Exercise objective: Do these statements agree with the comment thread about children in a bookstore? For each, answer yes or no and quote the deciding words: (a) The father who defends his child's play has an 18-month-old daughter. (b) The first commenter's son is five years old. (c) Brooklyn Step Mother addresses the father as "Papa Joe."

Selected excerpt:
#####
If the caregivers/parents are helping them read, pick out books, fine. But take them to a gym class or to the park if you're looking to allow them to run around and play. I'm a mother, and it annoys the crap out of me when children are running around, being loud and disrupting my shopping. My son is three, and even he knows to be quiet in stores and libraries.

I don't know if you're a parent or a caregiver, but whatever you are, you are doing a bad job with the children in your life. So many kids today have no respect for other, and are so rude, they have no idea how to behave is society. Shame on you. Take your kids to the park, or better yet, the zoo.
@@

Anonymous said...

1:09 - I think you have proven my point - the uptight whiners on this site are those parents who have the sad looking kids that don't know how to have any fun.

I am a father of a kid "who runs around and plays" at B&N in Park Slope. There are very few indoor options in the cold weather in Brooklyn for kids to engage with each other in a public place, but B&N is one. Should we go to the zoo in February? My 18 month old daughter gets to interact with other kids, pick out books, have a fun time with the Thomas the train set up. Its good for her development, and good for all the other kids, and B&N promotes the space as a comfortable one for kids , and they make plenty of money from it.

You and your holier-than-thou cohorts on the other hand, sound like those moms who crush their kids spirit relentlessly, so you can have a quiet time "shopping". Why don't you interact and play with your kid instead of expecting adult behavior from your kids? My kid is not rude, she's 18 months old and does very well with other kids. I'd say shame on you.

Brooklyn Step Mother said...

Actually, isn't B&N making the money off of the people who go in there to shop? And not so much those who allow their children to run anround like maniacs in the store driving away customers and destroying merchandise? How in the world is B&N making money off of you, Papa Joe? Seems to me, you like many nannies use the area as a combination indoor playspace/Free reading room. Which I get your argument that there is not a lot to do but what I don't understand is how this is possibly advantageous to a business?

Do tell, Papa. Do tell.

Anonymous said...

I'll indulge your feigned ignorance and point out that OBVIOUSLY it makes a lot of sense to create an inviting atmosphere that often results in parents, like myself, buying a book or two that the kid takes a shine to while at B&N. Its pretty simple, basic economics that retailers desire customers presence b/c spot shopping is how they make money - especially in non-essential industries like bookstores. Duh.

I know you know that, its just too dumb for someone to actually think B&N is losing money b/c there are too many kids in the store.

Anonymous said...

I don't think B&N makes money off people like nannies who go there and sit and read magazines-not buying anything and let their children run amuck. Certainly there are indoor playspaces and playgroups one could organize if one had the slightest bit of creativity or energy. I think the father is making excuses. If you've been to the B&N there, then certainly you know the difference between those who bring their children to the bookstore for story time or to shop and those who use the B&N as a rest area of sorts. I bring my children with me (and I have 2). I don't take my children to the bookstore just so I can sit around while the run around and for you to think that is anyway okay makes me cringe.

jmt said...

I used to work in a large bookstore. We had some pet peeves about irresponsible parents with kids.
Do not let them destroy the merchandise.
Do not let them run amok and disturb the browsers.
#####
Stored records:
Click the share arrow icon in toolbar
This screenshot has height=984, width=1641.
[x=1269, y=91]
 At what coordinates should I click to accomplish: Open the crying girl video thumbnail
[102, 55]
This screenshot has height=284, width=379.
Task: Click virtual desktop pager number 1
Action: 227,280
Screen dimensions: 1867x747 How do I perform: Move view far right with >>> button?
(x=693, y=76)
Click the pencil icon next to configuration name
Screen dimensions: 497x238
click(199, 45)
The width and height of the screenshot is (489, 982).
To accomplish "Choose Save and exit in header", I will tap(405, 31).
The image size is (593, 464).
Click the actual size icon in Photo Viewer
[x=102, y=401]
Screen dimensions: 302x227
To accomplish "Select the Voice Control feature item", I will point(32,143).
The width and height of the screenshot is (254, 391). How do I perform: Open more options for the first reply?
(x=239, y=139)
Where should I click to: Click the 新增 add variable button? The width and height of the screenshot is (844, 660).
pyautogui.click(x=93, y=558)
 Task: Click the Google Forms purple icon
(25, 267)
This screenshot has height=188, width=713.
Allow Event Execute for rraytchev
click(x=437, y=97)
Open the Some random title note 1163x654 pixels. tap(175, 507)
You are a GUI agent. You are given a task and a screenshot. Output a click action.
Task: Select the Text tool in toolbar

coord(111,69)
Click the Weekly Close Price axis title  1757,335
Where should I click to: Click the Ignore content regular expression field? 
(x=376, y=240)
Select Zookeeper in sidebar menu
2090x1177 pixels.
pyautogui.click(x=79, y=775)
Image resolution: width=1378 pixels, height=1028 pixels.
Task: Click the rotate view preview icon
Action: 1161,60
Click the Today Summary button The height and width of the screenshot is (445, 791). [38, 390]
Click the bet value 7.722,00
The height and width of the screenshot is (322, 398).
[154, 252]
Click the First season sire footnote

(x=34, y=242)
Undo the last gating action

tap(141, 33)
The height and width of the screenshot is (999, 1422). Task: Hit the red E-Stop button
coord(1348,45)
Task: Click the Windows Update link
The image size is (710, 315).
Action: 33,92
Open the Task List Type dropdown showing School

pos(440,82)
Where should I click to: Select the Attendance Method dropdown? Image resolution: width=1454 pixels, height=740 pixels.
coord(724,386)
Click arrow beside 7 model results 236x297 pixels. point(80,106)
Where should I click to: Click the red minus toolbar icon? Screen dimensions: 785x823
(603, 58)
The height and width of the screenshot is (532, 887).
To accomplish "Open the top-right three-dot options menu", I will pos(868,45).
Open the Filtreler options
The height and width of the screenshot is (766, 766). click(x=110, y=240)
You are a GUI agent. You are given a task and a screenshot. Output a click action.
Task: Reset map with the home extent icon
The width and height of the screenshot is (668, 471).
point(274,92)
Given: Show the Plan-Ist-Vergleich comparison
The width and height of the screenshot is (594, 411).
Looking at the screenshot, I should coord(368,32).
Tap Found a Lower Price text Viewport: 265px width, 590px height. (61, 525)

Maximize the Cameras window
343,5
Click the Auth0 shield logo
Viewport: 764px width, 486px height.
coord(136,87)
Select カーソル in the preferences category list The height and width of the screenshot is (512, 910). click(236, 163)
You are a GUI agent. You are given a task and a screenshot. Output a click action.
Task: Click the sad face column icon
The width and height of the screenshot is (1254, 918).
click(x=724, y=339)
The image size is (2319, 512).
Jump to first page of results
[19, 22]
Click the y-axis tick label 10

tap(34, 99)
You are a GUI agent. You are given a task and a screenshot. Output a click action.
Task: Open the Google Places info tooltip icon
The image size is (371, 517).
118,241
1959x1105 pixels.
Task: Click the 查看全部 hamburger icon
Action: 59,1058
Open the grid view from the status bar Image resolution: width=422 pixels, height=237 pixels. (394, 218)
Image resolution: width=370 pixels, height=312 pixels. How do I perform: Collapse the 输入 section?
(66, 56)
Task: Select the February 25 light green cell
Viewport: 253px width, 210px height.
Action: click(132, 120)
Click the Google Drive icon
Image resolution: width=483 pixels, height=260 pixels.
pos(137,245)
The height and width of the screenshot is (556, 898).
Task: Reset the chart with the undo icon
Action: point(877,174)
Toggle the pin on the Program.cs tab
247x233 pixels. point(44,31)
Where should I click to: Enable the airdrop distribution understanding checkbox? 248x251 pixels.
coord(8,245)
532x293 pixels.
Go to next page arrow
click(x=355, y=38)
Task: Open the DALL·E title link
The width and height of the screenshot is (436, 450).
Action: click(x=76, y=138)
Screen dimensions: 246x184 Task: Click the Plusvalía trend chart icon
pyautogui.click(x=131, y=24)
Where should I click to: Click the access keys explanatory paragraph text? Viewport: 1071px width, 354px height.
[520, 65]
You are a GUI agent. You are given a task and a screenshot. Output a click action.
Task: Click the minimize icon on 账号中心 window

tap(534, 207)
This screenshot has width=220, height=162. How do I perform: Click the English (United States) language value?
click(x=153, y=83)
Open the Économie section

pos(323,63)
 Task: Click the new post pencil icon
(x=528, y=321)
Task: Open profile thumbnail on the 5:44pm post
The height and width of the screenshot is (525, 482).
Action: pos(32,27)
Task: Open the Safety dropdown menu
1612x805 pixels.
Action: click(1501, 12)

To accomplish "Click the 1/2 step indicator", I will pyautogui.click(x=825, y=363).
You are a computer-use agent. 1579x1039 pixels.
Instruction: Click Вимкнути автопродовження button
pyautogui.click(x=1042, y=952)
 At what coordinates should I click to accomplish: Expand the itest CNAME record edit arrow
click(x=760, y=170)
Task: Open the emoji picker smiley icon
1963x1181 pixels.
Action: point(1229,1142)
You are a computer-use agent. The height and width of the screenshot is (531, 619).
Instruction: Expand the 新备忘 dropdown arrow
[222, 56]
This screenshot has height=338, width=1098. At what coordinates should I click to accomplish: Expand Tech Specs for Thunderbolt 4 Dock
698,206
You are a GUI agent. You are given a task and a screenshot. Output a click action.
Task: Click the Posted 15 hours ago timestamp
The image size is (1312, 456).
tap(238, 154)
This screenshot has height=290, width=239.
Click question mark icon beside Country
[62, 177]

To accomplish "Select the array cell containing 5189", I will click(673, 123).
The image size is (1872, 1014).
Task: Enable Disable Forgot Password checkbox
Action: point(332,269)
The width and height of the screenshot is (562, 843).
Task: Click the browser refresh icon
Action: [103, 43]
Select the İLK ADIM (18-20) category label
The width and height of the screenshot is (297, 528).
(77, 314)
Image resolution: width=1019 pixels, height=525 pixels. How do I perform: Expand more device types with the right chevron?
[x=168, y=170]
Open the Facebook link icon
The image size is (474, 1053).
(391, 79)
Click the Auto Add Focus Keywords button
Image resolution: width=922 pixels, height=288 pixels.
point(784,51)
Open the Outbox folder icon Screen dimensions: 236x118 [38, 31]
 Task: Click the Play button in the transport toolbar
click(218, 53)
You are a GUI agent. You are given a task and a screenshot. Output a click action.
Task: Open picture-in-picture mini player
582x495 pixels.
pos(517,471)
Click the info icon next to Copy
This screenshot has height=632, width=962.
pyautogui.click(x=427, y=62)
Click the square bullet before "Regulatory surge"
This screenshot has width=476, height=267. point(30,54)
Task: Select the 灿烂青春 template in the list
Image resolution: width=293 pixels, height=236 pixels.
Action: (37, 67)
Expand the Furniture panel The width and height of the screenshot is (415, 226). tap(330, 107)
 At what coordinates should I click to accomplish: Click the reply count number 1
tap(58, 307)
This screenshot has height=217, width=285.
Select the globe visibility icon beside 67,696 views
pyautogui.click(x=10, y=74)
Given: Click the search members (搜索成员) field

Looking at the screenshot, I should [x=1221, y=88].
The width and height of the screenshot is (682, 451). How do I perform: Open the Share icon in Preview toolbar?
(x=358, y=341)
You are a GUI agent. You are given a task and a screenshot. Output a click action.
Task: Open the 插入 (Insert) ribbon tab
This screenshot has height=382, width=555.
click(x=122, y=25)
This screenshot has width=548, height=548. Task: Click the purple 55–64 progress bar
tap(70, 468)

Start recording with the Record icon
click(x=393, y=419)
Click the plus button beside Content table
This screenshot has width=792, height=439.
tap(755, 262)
#####
Solution to the exercise:
(a) Yes: "My 18 month old daughter gets to interact with other kids"
(b) No: "My son is three"
(c) Yes: "How in the world is B&N making money off of you, Papa Joe?"